● **ABOUT THIS TASK**
Which lines below include the string "badge"? Please show each one.

(Stored records)

□ □ □ □

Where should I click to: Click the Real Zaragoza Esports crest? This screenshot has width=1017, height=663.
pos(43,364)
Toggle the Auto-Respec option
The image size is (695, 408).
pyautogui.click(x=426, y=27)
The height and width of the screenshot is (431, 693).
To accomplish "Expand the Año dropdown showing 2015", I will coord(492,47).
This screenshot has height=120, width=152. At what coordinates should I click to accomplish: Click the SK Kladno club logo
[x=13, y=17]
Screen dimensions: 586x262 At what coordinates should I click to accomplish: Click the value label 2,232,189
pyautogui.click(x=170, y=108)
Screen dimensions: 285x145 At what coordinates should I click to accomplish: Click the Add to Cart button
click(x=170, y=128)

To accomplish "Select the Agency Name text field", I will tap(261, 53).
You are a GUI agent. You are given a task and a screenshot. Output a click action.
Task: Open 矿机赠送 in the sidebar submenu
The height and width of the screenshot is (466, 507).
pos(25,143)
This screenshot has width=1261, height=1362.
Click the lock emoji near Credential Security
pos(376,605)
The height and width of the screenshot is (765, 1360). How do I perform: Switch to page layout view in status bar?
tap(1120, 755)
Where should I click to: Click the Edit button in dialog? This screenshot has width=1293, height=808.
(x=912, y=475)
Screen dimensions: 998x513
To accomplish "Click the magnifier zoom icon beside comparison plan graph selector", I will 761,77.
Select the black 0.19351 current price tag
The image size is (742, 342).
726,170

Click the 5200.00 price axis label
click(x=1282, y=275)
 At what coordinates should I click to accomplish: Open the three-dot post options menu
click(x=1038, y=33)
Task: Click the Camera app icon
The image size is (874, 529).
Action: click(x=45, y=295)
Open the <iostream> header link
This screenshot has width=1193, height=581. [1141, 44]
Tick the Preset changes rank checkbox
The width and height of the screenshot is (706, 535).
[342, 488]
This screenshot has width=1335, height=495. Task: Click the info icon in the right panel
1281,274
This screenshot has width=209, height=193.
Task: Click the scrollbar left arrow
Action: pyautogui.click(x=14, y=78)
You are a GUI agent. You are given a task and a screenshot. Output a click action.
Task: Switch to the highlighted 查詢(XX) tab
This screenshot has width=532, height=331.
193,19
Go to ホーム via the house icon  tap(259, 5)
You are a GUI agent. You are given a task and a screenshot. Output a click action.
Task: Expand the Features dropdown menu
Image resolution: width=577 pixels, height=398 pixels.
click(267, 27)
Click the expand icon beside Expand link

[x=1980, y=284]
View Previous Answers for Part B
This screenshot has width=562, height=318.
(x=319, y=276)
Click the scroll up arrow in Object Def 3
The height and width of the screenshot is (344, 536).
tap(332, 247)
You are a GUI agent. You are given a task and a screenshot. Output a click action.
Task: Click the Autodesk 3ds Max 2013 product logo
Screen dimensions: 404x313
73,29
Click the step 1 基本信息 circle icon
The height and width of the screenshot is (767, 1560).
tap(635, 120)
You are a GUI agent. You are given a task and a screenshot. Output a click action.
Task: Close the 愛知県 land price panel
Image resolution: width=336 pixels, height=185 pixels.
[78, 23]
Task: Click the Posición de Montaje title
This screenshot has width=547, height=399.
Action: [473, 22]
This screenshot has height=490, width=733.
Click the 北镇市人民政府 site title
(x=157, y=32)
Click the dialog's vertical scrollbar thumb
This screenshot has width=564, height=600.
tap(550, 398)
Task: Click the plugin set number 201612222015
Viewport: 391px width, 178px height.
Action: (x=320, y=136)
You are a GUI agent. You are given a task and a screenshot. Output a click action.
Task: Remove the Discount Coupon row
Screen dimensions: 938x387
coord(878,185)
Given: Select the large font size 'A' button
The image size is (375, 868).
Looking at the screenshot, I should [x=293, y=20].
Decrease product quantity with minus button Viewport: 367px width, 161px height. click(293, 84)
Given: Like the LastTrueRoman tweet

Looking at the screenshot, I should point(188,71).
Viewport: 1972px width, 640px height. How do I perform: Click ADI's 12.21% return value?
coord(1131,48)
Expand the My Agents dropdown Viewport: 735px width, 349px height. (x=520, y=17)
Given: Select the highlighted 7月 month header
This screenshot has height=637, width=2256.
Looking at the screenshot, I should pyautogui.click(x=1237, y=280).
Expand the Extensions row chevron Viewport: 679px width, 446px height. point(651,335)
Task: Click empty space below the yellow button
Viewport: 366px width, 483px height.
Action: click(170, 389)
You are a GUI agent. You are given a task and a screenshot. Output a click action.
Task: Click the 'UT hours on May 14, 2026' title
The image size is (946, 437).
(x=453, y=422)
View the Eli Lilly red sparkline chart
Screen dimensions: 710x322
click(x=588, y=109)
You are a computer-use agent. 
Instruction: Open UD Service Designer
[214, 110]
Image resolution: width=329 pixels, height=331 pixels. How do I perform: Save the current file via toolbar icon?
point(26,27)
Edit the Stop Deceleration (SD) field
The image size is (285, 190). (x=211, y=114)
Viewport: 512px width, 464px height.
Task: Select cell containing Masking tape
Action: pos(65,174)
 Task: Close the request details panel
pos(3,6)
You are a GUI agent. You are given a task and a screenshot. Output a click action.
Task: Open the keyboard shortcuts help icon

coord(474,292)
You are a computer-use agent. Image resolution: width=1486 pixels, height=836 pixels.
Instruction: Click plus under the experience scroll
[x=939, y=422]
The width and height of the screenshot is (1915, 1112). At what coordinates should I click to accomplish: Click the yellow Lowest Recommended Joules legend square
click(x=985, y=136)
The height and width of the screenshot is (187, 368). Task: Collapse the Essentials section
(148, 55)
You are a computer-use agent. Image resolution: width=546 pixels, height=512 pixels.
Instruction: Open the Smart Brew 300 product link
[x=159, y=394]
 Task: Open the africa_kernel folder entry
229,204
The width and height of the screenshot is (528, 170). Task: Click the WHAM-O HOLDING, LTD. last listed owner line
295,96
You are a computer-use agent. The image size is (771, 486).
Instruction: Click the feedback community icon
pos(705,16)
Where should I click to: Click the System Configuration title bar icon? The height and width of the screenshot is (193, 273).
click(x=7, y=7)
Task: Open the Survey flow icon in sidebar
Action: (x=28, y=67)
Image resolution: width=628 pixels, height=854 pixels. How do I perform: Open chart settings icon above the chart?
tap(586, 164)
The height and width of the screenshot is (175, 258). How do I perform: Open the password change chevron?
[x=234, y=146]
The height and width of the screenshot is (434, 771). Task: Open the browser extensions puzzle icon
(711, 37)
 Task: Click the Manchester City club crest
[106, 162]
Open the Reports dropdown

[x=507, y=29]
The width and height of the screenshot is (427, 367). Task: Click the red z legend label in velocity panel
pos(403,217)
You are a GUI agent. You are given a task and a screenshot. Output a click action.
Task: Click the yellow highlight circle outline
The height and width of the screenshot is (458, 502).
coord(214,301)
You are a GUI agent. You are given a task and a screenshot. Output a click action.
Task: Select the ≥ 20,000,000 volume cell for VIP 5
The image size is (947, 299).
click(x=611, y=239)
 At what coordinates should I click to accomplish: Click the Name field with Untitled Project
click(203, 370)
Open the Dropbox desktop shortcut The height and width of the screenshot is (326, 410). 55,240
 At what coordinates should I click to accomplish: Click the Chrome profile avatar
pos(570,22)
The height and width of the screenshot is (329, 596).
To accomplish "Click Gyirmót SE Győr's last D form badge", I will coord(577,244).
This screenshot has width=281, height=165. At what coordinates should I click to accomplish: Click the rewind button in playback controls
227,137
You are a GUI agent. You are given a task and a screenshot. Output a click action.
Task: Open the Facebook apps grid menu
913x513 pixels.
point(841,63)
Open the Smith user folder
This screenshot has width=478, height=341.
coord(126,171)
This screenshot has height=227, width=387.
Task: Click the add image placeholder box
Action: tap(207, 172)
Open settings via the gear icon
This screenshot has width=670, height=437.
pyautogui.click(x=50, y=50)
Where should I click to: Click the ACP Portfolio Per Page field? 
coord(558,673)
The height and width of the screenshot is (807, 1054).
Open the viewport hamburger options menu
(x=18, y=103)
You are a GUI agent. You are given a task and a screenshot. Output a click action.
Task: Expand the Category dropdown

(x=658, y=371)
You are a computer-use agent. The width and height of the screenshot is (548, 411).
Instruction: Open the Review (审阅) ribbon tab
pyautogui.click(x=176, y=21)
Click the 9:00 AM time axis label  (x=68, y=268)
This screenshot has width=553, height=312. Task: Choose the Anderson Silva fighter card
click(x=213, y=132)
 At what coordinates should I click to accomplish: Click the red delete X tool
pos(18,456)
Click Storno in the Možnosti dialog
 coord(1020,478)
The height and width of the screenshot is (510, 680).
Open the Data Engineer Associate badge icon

□ □ □ □

● **RESPONSE AREA**
To accomplish "Click Gyirmót SE Győr's last D form badge", I will coord(577,244).
Open the Data Engineer Associate badge icon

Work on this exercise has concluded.